DEPLOYMENT OF IOT-ENABLED SENSING DEVICES FOR REAL TIME FOREST FIRE PREDICTION SYSTEM USING BOUNDARY CONSTRAINED CNN MODEL
Abstract
Forests are vital to human existence as they maintain ecosystem balance, ensuring sufficient rainfall and other essential resources. Wildfires pose a significant threat to forested areas, capable of rapidly destroying vast numbers of trees and animals within hours. Technologies such as deep learning, the Internet of Things (IoT), and intelligent sensors offer promising solutions for creating a smart wildfire prediction system to help preserve the environment. This work proposes a method for predicting forest fires using boundary-constrained convolutional neural networks (CNNs). The system employs a sensor device integrated with the framework to detect forest fires based on learned reasoning. A 1020-megapixel digital camera has been adapted for monitoring purposes.

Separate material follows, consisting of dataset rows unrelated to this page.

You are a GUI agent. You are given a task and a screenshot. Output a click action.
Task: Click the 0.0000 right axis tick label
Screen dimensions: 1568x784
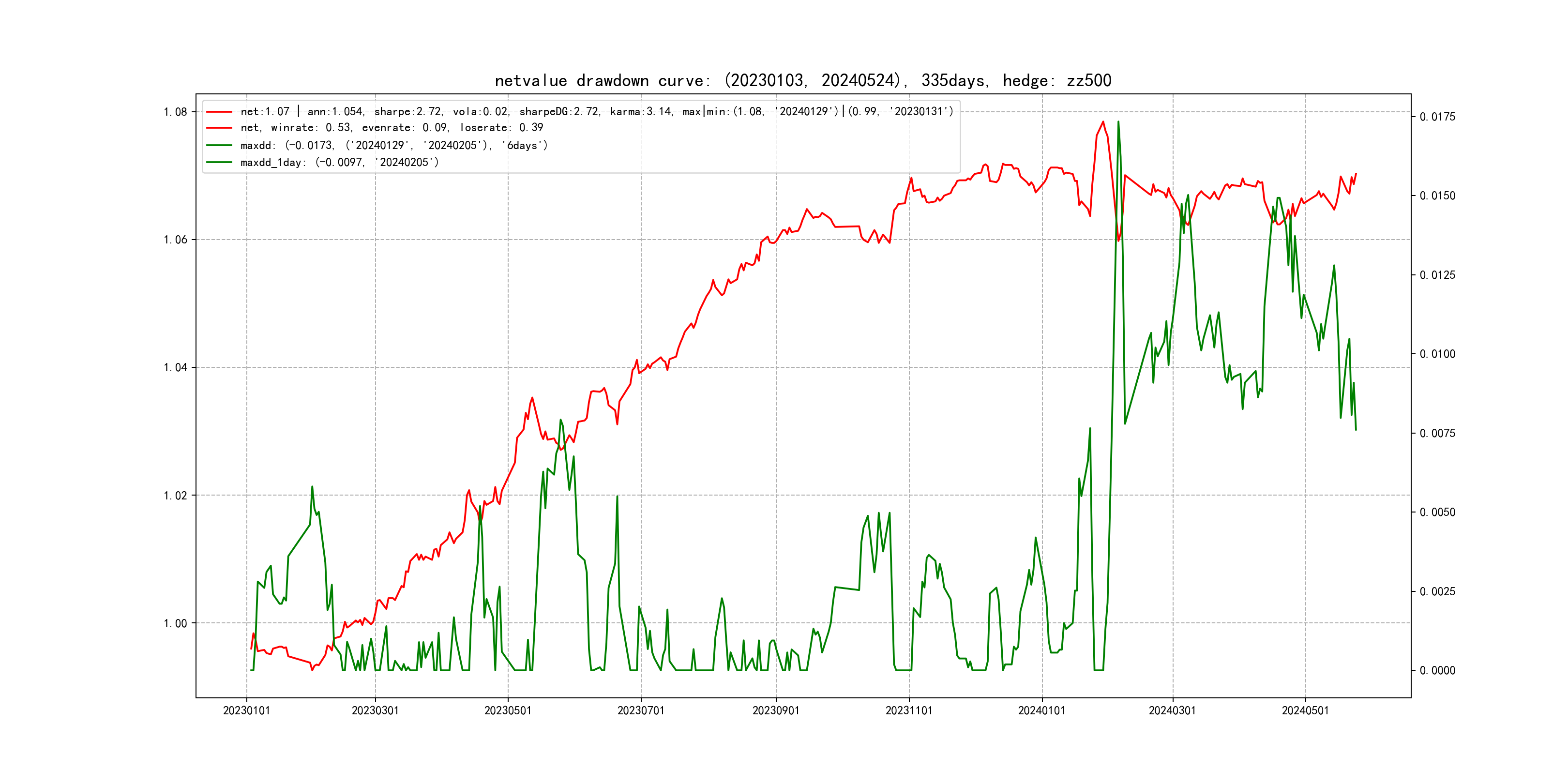tap(1437, 671)
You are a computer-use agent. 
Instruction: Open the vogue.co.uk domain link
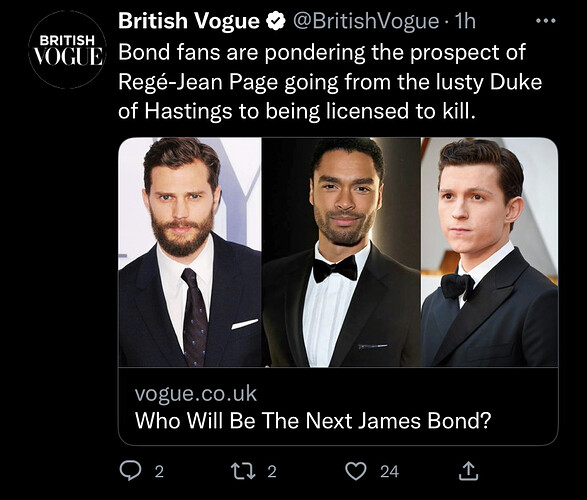(x=195, y=393)
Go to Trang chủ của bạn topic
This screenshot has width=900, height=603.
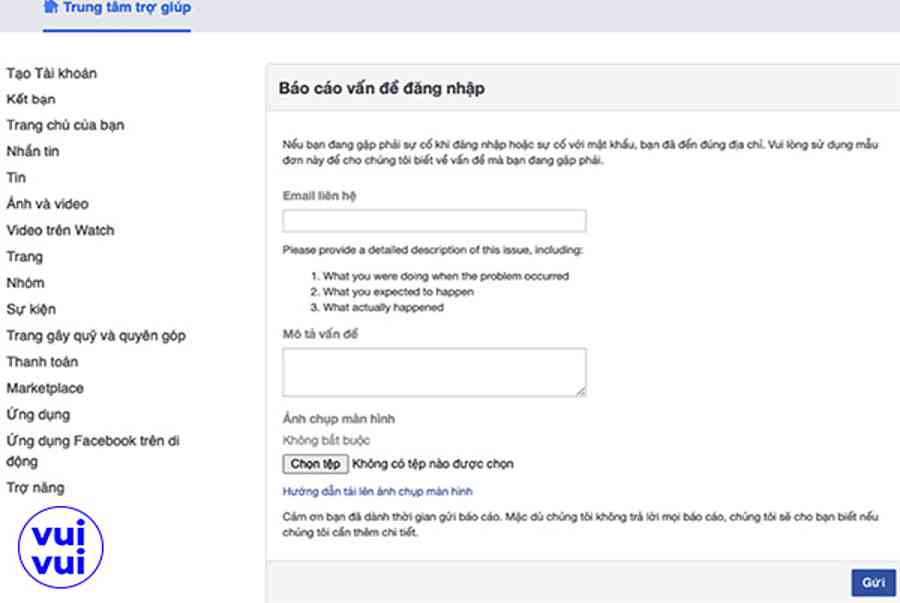pos(65,125)
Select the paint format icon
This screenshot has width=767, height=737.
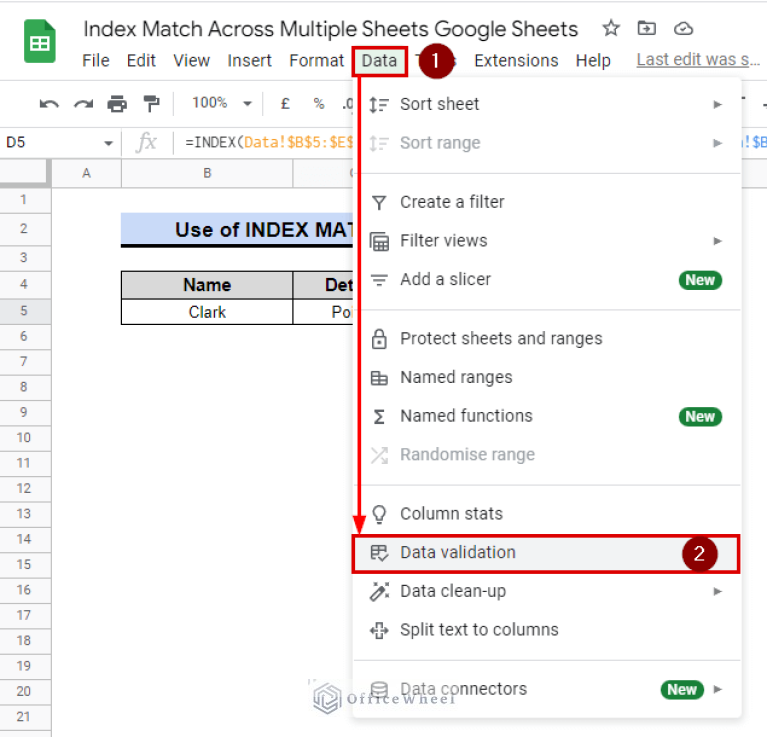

The sensing device is equipped with two robust sensors: one for smoke detection and another for temperature and humidity observation. Utilizing these sensors, the NodeMCU processor reports data on fumes, humidity, and moisture. The IoT enables wireless alerting by transmitting data. The system collects and stores forest data sent by the sensor unit to a remote cloud computing environment. Acting as a continuous bridge between the sensor assembly and the server, the NodeMCU processor is equipped with WiFi for internet data retrieval. The proposed method effectively recognizes fire indicators and alerts the appropriate parties to take necessary measures to extinguish a forest fire.